The US dollar rose against all the major currencies but the Japanese yen.  Its net loss against the yen, less than 0.1% was a fluke.  The dollar was confined to a 40 tick range against the yen for the entire week.  It appears to be the among the narrowest weekly ranges since at least 2000.  The dollar is at the upper end of its recent ranges against the euro, yen, sterling, and Canadian dollar.  The question for many participants is whether the dollar is on the verge of a breakout.  Our reading of the technical condition suggests that while the ranges may fray, they will likely hold.  

Dollar Index: Since the middle of last October, the Dollar Index has traded in a range between roughly 95.00 and 97.70. The 97.85 area corresponds to the 61.8% retracement of the decline from early 2017.  A convincing push above there would target 100.  The Dollar Index traded above 95.50 eight times but has closed above it twice--once last November and once last month. It tested the 95.50 level last week after the eurozone reported a disappointing PMI and the US reported a surge in retail sales and a drop in weekly initial jobless claims.  The MACDs and Slow Stochastics look constructive.  The five-day moving average remained above the 20-day moving average after looking poised to cross a few days ago. The upper Bollinger Band will begin the new week a little above 95.55 Initial support is seen in the 97.00-97.20 area.  

Euro: Bottom picking has been evident in the futures market in two of the past three weeks (last one ending April 16).  The bears have added to gross shorts for three of the past four weeks and at nearly 243k contracts, are less than 2k shy of the 2.5-year high set earlier this month.  The euro finished the week below its 10 and 20-day moving averages.  Despite the bearishness, the euro has consistently found bids below $1.12.  Over the past six months, it has traded below $1.12 five times and closed below it once--March 7 in responsive to a dovish ECB.  The MACDs appear to be turning lower, and the Slow Stochastics seem poised to do so.  Yet looking at the events calendar, we don't see an event that would be the trigger, and especially given market positioning.  In the options market, implied volatility has been drifting lower, meaning that options are being sold, while the put-call skew has seen the put premium disappear.  This would suggest that euro puts are being sold, ostensibly as a hedge on short euro exposure.  

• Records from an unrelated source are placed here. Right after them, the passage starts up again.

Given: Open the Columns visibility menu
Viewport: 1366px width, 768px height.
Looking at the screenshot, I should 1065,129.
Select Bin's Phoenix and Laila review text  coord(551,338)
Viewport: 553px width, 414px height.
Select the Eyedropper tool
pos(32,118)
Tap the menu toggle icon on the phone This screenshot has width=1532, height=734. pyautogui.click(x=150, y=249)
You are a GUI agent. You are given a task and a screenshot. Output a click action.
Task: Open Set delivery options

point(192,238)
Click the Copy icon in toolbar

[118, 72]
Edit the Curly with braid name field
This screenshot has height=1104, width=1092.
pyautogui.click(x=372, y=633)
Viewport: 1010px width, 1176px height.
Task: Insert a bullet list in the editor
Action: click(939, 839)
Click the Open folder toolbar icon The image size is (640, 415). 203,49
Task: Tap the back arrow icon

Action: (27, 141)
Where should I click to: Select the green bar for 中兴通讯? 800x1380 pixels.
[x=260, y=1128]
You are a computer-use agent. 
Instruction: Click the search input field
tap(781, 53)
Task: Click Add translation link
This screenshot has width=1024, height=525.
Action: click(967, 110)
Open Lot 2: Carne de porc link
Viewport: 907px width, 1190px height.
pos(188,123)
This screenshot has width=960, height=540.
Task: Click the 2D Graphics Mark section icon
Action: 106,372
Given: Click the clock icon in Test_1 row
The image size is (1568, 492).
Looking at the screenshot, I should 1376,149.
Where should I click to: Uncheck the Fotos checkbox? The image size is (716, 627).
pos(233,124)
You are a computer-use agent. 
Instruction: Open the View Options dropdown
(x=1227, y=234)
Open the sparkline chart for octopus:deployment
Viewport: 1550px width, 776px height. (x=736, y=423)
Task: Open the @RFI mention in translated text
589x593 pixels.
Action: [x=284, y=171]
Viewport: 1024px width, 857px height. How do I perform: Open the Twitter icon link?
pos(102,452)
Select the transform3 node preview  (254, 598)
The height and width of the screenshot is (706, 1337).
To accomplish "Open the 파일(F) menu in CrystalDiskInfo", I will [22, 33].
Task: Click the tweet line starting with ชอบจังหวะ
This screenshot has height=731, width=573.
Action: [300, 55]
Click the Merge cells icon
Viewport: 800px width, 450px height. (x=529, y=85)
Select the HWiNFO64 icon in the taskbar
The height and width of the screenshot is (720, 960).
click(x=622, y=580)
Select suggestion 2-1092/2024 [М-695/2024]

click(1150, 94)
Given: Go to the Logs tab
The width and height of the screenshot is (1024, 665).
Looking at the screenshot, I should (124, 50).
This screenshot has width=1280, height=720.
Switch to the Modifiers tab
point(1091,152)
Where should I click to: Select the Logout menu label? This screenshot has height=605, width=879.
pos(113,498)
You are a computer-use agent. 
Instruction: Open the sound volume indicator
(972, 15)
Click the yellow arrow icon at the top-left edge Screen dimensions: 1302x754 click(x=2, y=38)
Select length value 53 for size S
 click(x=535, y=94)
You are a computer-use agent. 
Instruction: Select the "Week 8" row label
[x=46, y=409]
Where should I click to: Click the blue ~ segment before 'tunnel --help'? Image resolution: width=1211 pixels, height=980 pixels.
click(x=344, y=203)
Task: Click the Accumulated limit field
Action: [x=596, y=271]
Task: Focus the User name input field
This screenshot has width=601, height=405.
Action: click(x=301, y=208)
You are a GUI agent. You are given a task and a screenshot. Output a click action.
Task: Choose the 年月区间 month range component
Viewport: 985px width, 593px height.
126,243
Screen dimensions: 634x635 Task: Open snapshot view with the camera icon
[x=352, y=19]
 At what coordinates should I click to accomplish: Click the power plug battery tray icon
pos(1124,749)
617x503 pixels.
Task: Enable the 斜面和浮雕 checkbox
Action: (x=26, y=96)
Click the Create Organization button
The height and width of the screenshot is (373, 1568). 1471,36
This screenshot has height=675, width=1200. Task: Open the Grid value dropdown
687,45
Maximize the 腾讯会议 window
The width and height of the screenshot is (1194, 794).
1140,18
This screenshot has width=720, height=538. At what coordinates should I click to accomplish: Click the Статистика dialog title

Yen:  The dollar has straddled the JPY112.00 level for the past six sessions.  It closed with a 112-handle in four of these sessions, according to Bloomberg data, yet it has not convincingly broken this cap   The next target would be JPY114, but the MACDs and Slow Stochastics suggest the next move may be lower.  The trendline, drawn off the March 25 low near JPY109.70, comes in near JPY111.60 at the start of the new week and finishes the week a few ticks below JPY112.00. The correlation of the percentage change of the dollar-yen exchange rate and the 10-year US yield on a rolling 60-day basis had slipped from near 0.76 when FOMC met a month ago to 0.66 now, which is still in the upper end of where it has been over the past year.  The correlation between the exchange rate and the S&P 500, in contrast, is near 0.37 and is near its weakest in six months.   We are concerned that the long holiday, as Japan celebrates a new Emperor, can weigh on the yen, but is with closure a week away, most of the preparation may be passed.  Some worry that the thin markets during the holiday can make for erratic price action, but it does not appear that insurance is being bought in the options market as volatility has been falling, and the put-call skew is little changed.   

Sterling: Since moving back above $1.30 on February 20, the pound has tested it several times. It traded below it seven times but failed to close below it until the last two sessions.  The losses were recorded despite relatively constructive economic reports.  Last month's low was near $1.2950, and it would be the next downside target, and then $1.29.   Three-month volatility fallen sharply this month, from around 11% to less than 7%.  During this time of falling volatility, the put premium to calls has declined from approximately 2.4% to about 0.75% before the weekend.  If call options were being bought, as some have suggested, then volatility would have been expected to increase, not fall sharply.  It is more consistent with puts being sold then calls being bought, which is somewhat less bullish. 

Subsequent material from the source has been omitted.